Only those lines in the data below from the line containing "Screen dimensions: 480x480" through the line containing "Expand System using its >> arrows", both included, should be restated word for word.

## PROVIDED RECORDS:

◇ ◇ ◇

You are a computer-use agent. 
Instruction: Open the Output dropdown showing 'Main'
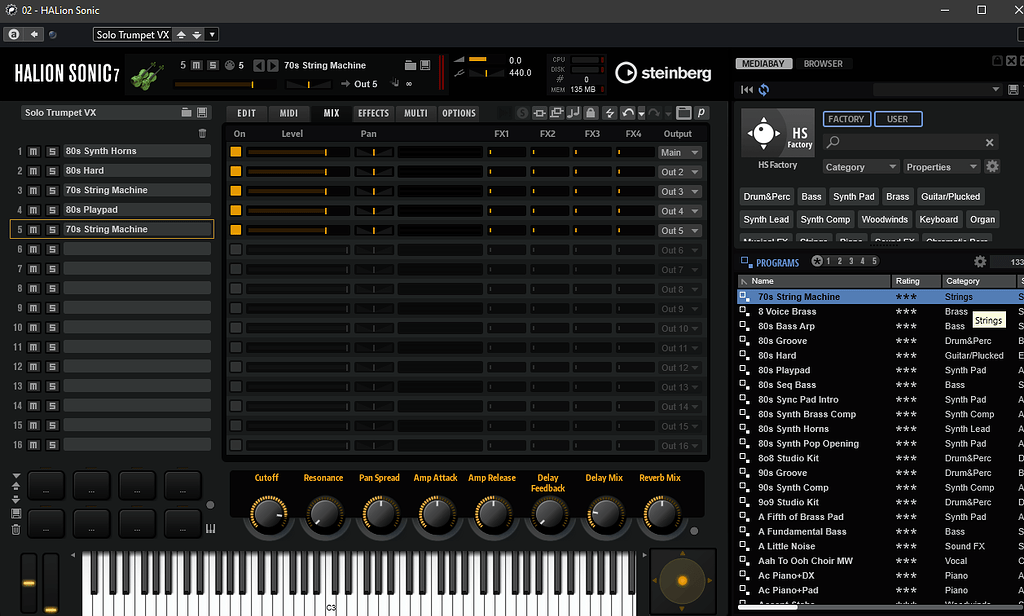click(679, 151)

◇ ◇ ◇

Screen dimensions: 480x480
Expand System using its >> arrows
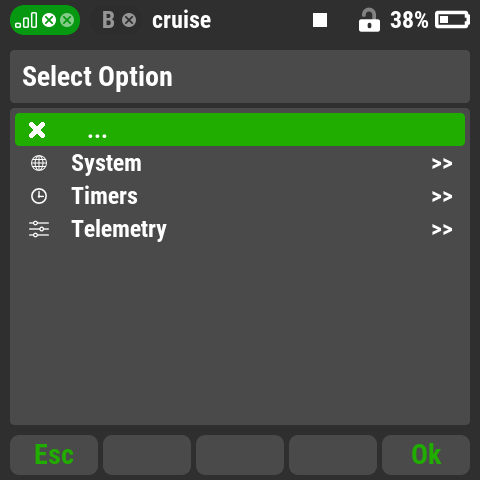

◇ ◇ ◇

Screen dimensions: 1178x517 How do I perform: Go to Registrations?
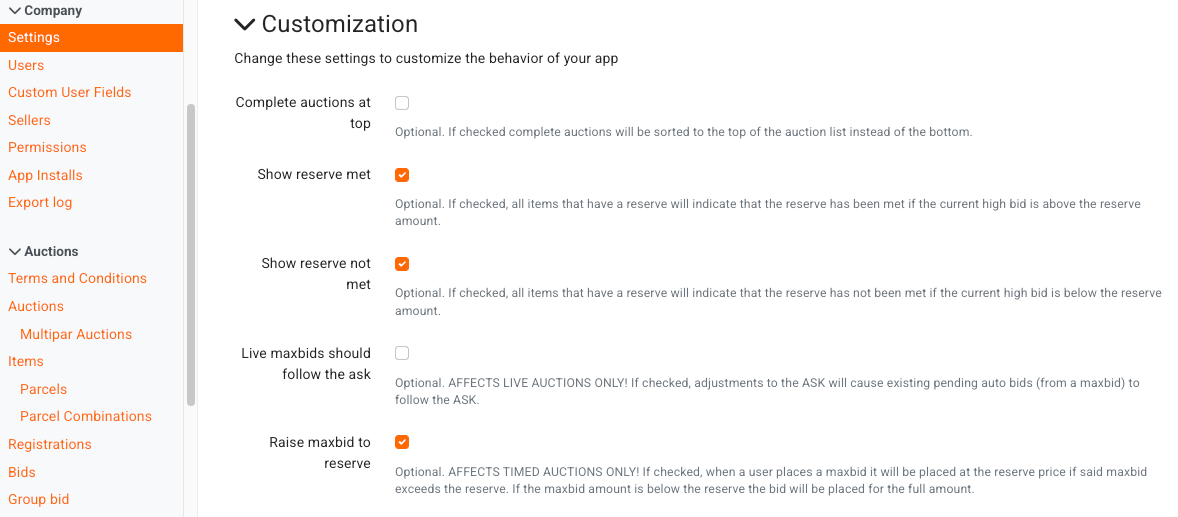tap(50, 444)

◇ ◇ ◇

## WRITTEN RESPONSE:
Screen dimensions: 480x480
Expand System using its >> arrows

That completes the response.